[start The records]
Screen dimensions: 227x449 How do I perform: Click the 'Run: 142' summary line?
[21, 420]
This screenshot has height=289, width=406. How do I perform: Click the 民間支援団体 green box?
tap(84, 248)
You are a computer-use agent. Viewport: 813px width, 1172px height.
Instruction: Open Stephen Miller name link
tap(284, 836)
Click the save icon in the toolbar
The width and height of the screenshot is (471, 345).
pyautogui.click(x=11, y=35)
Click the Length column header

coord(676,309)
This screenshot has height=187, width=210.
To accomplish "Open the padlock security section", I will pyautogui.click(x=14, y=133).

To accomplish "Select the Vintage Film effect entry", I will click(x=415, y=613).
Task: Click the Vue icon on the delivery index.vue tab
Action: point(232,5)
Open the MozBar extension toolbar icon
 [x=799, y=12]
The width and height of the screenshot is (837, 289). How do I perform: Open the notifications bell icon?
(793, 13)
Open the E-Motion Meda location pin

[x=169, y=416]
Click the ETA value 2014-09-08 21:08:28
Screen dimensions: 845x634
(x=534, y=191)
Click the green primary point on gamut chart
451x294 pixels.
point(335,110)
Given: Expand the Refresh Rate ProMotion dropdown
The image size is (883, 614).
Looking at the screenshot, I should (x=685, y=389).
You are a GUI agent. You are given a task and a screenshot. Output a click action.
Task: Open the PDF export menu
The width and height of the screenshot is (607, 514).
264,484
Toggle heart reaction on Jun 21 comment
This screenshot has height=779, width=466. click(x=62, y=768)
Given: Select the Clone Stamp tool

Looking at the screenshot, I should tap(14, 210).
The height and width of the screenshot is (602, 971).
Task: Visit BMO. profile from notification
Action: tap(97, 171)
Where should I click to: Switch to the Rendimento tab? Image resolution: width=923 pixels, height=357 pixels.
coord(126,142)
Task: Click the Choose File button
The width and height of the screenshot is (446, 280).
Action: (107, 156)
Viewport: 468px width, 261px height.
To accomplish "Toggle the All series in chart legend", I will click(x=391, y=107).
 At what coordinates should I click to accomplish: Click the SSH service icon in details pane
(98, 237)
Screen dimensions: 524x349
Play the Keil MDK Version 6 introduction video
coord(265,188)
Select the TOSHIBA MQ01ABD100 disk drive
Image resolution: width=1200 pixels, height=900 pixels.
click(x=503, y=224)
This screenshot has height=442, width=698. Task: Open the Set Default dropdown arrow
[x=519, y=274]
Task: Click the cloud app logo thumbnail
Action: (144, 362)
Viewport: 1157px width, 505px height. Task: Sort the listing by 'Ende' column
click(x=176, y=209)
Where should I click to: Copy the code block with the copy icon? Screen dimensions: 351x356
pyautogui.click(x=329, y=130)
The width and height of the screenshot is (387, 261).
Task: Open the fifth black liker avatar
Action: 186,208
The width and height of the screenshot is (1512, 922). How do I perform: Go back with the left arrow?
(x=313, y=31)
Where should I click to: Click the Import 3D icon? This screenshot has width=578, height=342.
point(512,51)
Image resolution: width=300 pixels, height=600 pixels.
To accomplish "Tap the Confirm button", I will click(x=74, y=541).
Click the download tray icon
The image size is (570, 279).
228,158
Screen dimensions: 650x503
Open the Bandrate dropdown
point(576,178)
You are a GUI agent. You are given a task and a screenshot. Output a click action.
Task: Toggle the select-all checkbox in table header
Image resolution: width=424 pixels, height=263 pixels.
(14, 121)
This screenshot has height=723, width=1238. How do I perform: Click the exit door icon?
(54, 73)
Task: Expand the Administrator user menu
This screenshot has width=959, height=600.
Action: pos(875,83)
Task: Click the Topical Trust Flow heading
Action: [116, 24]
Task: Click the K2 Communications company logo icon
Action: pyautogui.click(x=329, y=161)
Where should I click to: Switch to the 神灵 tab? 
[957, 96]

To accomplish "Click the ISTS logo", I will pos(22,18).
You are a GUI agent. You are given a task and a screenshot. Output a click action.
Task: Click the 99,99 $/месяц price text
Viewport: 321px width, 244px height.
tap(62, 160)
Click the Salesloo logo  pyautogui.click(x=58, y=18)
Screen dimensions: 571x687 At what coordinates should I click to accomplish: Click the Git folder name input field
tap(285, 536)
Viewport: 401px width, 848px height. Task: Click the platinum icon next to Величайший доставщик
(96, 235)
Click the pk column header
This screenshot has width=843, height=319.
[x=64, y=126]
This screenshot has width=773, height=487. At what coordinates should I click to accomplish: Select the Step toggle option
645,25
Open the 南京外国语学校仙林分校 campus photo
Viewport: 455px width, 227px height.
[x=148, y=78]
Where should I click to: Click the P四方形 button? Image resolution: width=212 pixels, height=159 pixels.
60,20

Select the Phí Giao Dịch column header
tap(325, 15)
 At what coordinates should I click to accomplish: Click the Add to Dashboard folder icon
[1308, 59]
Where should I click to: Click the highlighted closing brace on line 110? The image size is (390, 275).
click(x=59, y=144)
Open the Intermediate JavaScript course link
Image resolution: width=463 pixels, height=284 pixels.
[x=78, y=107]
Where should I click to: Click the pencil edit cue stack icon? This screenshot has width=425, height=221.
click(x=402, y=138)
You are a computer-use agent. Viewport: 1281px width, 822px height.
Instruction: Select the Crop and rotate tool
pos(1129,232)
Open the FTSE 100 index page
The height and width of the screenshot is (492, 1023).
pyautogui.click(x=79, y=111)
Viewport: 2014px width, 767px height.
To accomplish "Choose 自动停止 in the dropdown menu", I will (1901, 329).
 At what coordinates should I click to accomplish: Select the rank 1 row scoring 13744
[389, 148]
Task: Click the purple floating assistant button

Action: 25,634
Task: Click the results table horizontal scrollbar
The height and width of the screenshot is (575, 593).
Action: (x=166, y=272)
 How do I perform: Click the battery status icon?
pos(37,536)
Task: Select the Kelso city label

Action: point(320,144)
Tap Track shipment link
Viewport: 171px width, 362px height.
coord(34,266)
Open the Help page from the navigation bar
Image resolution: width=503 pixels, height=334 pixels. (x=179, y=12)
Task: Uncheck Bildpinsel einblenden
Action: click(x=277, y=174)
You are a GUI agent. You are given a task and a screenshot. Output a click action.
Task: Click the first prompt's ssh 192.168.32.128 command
[end The records]
Write out all the entries above again, word for word.

Screen dimensions: 227x449 How do I perform: Click the 'Run: 142' summary line?
[21, 420]
This screenshot has height=289, width=406. How do I perform: Click the 民間支援団体 green box?
tap(84, 248)
You are a computer-use agent. Viewport: 813px width, 1172px height.
Instruction: Open Stephen Miller name link
tap(284, 836)
Click the save icon in the toolbar
The width and height of the screenshot is (471, 345).
pyautogui.click(x=11, y=35)
Click the Length column header

coord(676,309)
This screenshot has height=187, width=210.
To accomplish "Open the padlock security section", I will pyautogui.click(x=14, y=133).

To accomplish "Select the Vintage Film effect entry", I will click(x=415, y=613).
Task: Click the Vue icon on the delivery index.vue tab
Action: point(232,5)
Open the MozBar extension toolbar icon
 [x=799, y=12]
The width and height of the screenshot is (837, 289). How do I perform: Open the notifications bell icon?
(793, 13)
Open the E-Motion Meda location pin

[x=169, y=416]
Click the ETA value 2014-09-08 21:08:28
Screen dimensions: 845x634
(x=534, y=191)
Click the green primary point on gamut chart
451x294 pixels.
point(335,110)
Given: Expand the Refresh Rate ProMotion dropdown
The image size is (883, 614).
Looking at the screenshot, I should (x=685, y=389).
You are a GUI agent. You are given a task and a screenshot. Output a click action.
Task: Open the PDF export menu
The width and height of the screenshot is (607, 514).
264,484
Toggle heart reaction on Jun 21 comment
This screenshot has height=779, width=466. click(x=62, y=768)
Given: Select the Clone Stamp tool

Looking at the screenshot, I should tap(14, 210).
The height and width of the screenshot is (602, 971).
Task: Visit BMO. profile from notification
Action: tap(97, 171)
Where should I click to: Switch to the Rendimento tab? Image resolution: width=923 pixels, height=357 pixels.
coord(126,142)
Task: Click the Choose File button
The width and height of the screenshot is (446, 280).
Action: (107, 156)
Viewport: 468px width, 261px height.
To accomplish "Toggle the All series in chart legend", I will click(x=391, y=107).
 At what coordinates should I click to accomplish: Click the SSH service icon in details pane
(98, 237)
Screen dimensions: 524x349
Play the Keil MDK Version 6 introduction video
coord(265,188)
Select the TOSHIBA MQ01ABD100 disk drive
Image resolution: width=1200 pixels, height=900 pixels.
click(x=503, y=224)
This screenshot has height=442, width=698. Task: Open the Set Default dropdown arrow
[x=519, y=274]
Task: Click the cloud app logo thumbnail
Action: (144, 362)
Viewport: 1157px width, 505px height. Task: Sort the listing by 'Ende' column
click(x=176, y=209)
Where should I click to: Copy the code block with the copy icon? Screen dimensions: 351x356
pyautogui.click(x=329, y=130)
The width and height of the screenshot is (387, 261).
Task: Open the fifth black liker avatar
Action: 186,208
The width and height of the screenshot is (1512, 922). How do I perform: Go back with the left arrow?
(x=313, y=31)
Where should I click to: Click the Import 3D icon? This screenshot has width=578, height=342.
point(512,51)
Image resolution: width=300 pixels, height=600 pixels.
To accomplish "Tap the Confirm button", I will click(x=74, y=541).
Click the download tray icon
The image size is (570, 279).
228,158
Screen dimensions: 650x503
Open the Bandrate dropdown
point(576,178)
You are a GUI agent. You are given a task and a screenshot. Output a click action.
Task: Toggle the select-all checkbox in table header
Image resolution: width=424 pixels, height=263 pixels.
(14, 121)
This screenshot has height=723, width=1238. How do I perform: Click the exit door icon?
(54, 73)
Task: Expand the Administrator user menu
This screenshot has width=959, height=600.
Action: pos(875,83)
Task: Click the Topical Trust Flow heading
Action: [116, 24]
Task: Click the K2 Communications company logo icon
Action: pyautogui.click(x=329, y=161)
Where should I click to: Switch to the 神灵 tab? 
[957, 96]

To accomplish "Click the ISTS logo", I will pos(22,18).
You are a GUI agent. You are given a task and a screenshot. Output a click action.
Task: Click the 99,99 $/месяц price text
Viewport: 321px width, 244px height.
tap(62, 160)
Click the Salesloo logo  pyautogui.click(x=58, y=18)
Screen dimensions: 571x687 At what coordinates should I click to accomplish: Click the Git folder name input field
tap(285, 536)
Viewport: 401px width, 848px height. Task: Click the platinum icon next to Величайший доставщик
(96, 235)
Click the pk column header
This screenshot has width=843, height=319.
[x=64, y=126]
This screenshot has width=773, height=487. At what coordinates should I click to accomplish: Select the Step toggle option
645,25
Open the 南京外国语学校仙林分校 campus photo
Viewport: 455px width, 227px height.
[x=148, y=78]
Where should I click to: Click the P四方形 button? Image resolution: width=212 pixels, height=159 pixels.
60,20

Select the Phí Giao Dịch column header
tap(325, 15)
 At what coordinates should I click to accomplish: Click the Add to Dashboard folder icon
[1308, 59]
Where should I click to: Click the highlighted closing brace on line 110? The image size is (390, 275).
click(x=59, y=144)
Open the Intermediate JavaScript course link
Image resolution: width=463 pixels, height=284 pixels.
[x=78, y=107]
Where should I click to: Click the pencil edit cue stack icon? This screenshot has width=425, height=221.
click(x=402, y=138)
You are a computer-use agent. Viewport: 1281px width, 822px height.
Instruction: Select the Crop and rotate tool
pos(1129,232)
Open the FTSE 100 index page
The height and width of the screenshot is (492, 1023).
pyautogui.click(x=79, y=111)
Viewport: 2014px width, 767px height.
To accomplish "Choose 自动停止 in the dropdown menu", I will (1901, 329).
 At what coordinates should I click to accomplish: Select the rank 1 row scoring 13744
[389, 148]
Task: Click the purple floating assistant button

Action: 25,634
Task: Click the results table horizontal scrollbar
The height and width of the screenshot is (575, 593).
Action: (x=166, y=272)
 How do I perform: Click the battery status icon?
pos(37,536)
Task: Select the Kelso city label

Action: point(320,144)
Tap Track shipment link
Viewport: 171px width, 362px height.
coord(34,266)
Open the Help page from the navigation bar
Image resolution: width=503 pixels, height=334 pixels. (x=179, y=12)
Task: Uncheck Bildpinsel einblenden
Action: click(x=277, y=174)
You are a GUI agent. You are given a task and a screenshot. Output a click action.
Task: Click the first prompt's ssh 192.168.32.128 command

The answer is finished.